Saved data entries

= = = = = = =

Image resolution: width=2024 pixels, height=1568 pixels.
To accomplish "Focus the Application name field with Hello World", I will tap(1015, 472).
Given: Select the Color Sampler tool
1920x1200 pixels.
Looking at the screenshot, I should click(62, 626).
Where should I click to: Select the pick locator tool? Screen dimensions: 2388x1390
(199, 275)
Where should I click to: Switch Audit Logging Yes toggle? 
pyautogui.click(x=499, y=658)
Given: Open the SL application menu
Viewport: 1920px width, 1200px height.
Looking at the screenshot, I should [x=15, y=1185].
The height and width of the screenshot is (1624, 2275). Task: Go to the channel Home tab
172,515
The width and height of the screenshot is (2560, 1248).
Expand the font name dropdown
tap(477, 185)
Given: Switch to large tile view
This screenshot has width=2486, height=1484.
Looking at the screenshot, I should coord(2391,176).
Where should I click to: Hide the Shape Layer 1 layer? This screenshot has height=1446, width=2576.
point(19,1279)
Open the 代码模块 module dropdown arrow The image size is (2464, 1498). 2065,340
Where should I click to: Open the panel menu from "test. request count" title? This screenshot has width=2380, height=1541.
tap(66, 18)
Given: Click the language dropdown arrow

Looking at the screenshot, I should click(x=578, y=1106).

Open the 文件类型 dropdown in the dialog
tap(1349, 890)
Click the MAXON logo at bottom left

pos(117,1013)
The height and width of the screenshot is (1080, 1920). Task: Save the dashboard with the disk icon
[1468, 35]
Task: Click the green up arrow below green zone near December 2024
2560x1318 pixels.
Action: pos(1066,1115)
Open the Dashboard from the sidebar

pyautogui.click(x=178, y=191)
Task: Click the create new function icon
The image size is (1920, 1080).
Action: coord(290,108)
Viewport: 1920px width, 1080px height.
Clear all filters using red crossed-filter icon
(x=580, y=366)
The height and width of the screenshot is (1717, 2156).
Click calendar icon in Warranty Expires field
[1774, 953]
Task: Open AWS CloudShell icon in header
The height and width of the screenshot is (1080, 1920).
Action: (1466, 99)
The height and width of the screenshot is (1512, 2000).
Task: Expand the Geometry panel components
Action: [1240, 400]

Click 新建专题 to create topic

= = = = = = =

WHAT NEEDS TO BE DONE
Only these are to be transcribed: the line with "Where should I click to: Open" and every line after it through the last line of the entries, each exactly.

WRITTEN SOLUTION
Where should I click to: Open the panel menu from "test. request count" title? This screenshot has width=2380, height=1541.
tap(66, 18)
Given: Click the language dropdown arrow

Looking at the screenshot, I should click(x=578, y=1106).

Open the 文件类型 dropdown in the dialog
tap(1349, 890)
Click the MAXON logo at bottom left

pos(117,1013)
The height and width of the screenshot is (1080, 1920). Task: Save the dashboard with the disk icon
[1468, 35]
Task: Click the green up arrow below green zone near December 2024
2560x1318 pixels.
Action: pos(1066,1115)
Open the Dashboard from the sidebar

pyautogui.click(x=178, y=191)
Task: Click the create new function icon
The image size is (1920, 1080).
Action: coord(290,108)
Viewport: 1920px width, 1080px height.
Clear all filters using red crossed-filter icon
(x=580, y=366)
The height and width of the screenshot is (1717, 2156).
Click calendar icon in Warranty Expires field
[1774, 953]
Task: Open AWS CloudShell icon in header
The height and width of the screenshot is (1080, 1920).
Action: (1466, 99)
The height and width of the screenshot is (1512, 2000).
Task: Expand the Geometry panel components
Action: [1240, 400]

Click 新建专题 to create topic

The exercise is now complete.